Да и то сказать – ничего сверхъестественного в происшедшем не было. Обычная сделка. Он ведь не приносил мне никакой клятвы, не обещал верности, да и смешно бы это выглядело. В наше-то время. Теперь ему предложили лучшие условия. Перекупили. Вот и все.

К тому же, отсутствие обязательств с его стороны означало, что у меня их тоже нет. Я ему просто хозяин. И он мне – никто, наемный слуга из самых простых, как ни назови. Расстанемся легко. Я думал, оставлю его под каким-нибудь предлогом на постоялом дворе, прикажу дожидаться дня три-четыре, для отвода глаз вручу какие-нибудь деньги, якобы на сохранение… Вы не поверите, я даже винил себя – слишком много позволял паршивцу, надо было драть ему уши, и покрепче. Чтобы боялся, черт возьми! Палка и зуботычина – вот истинный эликсир преданности. Но я слишком добр, увы. И никогда не мог лупцевать слуг для одной острастки, не то, что мои друзья.

Когда я понял, что он меня скоро предаст, захватил интерес – кому? Городской страже? Но за что? Зачем такие сложности? Разыскать меня легче легкого. Не хотят поднимать шум? Почему? Против меня затеяли дело? Хотят огорошить, застать врасплох? Я порылся в памяти. Заимодавцы? Нет, им не до мелочей. Проще дождаться и получить по векселям. Никаких причин действовать иным порядком: до сих пор я со всеми своими долгами управлялся.

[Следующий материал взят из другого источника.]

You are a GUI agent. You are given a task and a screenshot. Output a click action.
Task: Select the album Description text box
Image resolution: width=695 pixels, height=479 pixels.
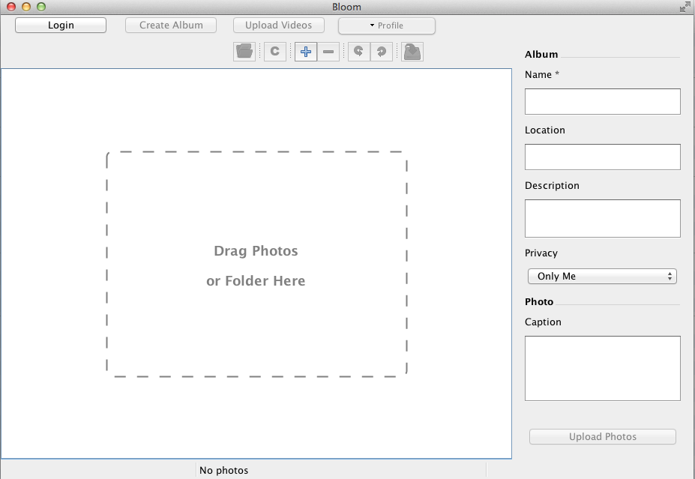(x=602, y=218)
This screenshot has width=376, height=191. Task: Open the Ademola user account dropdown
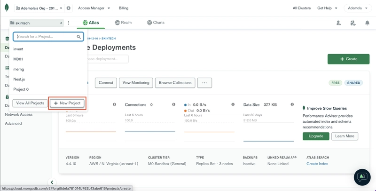pyautogui.click(x=358, y=8)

Кто бы еще стал хлопотать о выдаче ордера на мой арест? Вот этот? Другой? Но их претензии не стоили выеденного яйца. Нет, у меня не было врагов, казалось мне. По крайней мере, таких врагов. А те, кто мог иметь на меня зуб, не нуждались в предательстве. Захотели – разыскали бы сами, при свете дня. Я ни от кого не скрывался.

Наверно, его взяли деньгами? Без них в подобных делах не обходится. Хотя Иуда работал не за деньги, и те, кто принял его услуги, это хорошо знали. Но все равно заплатили. И не взяли кошелек обратно совсем не потому, что боялись молвы или мщения. Закон простой – цена крови достается тому, к чьим рукам она прилипает. Сделать иначе означает раскрепить неравный союз предателя и того, кто стоит над ним, нарушить их субординацию перед дьяволом. Так всегда: их – двое, знатное предательство можно состроить только в союзе. Один исполняет грязную работу, ведет за собой солдат, раздает поцелуи… А второй – смотрит издалека, сорит приказаниями, двигает к краю стола полновесные кругляки.

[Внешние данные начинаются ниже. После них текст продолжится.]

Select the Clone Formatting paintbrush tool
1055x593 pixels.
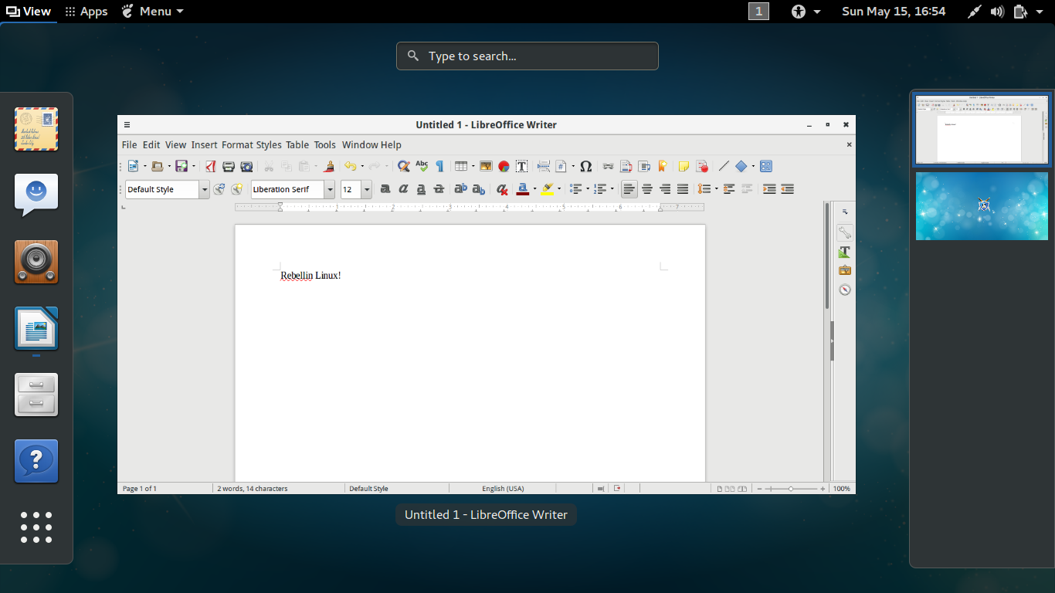click(329, 166)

И никогда вдохновитель-верховод не берет назад плату за чужую кровь – ему легче обсчитаться, чем остаться в долгу. Здесь – его оправдание. Ведь он совершал зло по какой-то надобности, а его сообщник – за деньги. Один был готов расстаться с золотом, другой – жаждал его принять. Так между соучастниками возникает пропасть, их пути расходятся до Страшного Суда. Покупатель предательства становится меньшим грешником, ибо рядом с ним всегда есть больший. Не правда ли, Иуду прилюдно и всуе клянут все добрые христиане, а кто поминает крепким словом иудейских священников? И часто ли? Вот что значит вовремя подвести баланс.

Все-таки загадка нуждалась в ответе. Что-то меня снедало: любопытство или уязвленная гордость. Я не мог думать ни о чем другом, прикидывал так и этак, но решение не приходило. Неужели кто-то решил отомстить мне из засады? Но кому нужна тайная месть, не спасающая ничьей чести? Ведь на нее идут из последнего отчаяния только наислабейшие из обиженных, самые униженные из бессильных. Я искал их среди моих друзей и недругов и не находил. Пришлось прибегнуть к самому действенному способу, меня, впрочем, не очень прельщавшему.

Я отправил его на рынок, а сам пошел следом. Он на всякий случай оглянулся два раза, но, заведомо не ожидая слежки, ничего не заметил и припустил со всех ног. Дорога шла то вверх, то вниз, и мне пришлось постараться, чтобы от него не отстать. Когда я понял, куда он идет, то споткнулся и чуть не упал. Стало не по себе. Спустя пять минут я убедился, что моя догадка правильна, ощутил внезапный шлепок холодного ветра по щеке, развернулся и пошел домой. Земля уже не казалась мне такой твердой. Хотя я все равно не мог понять, почему? И за что?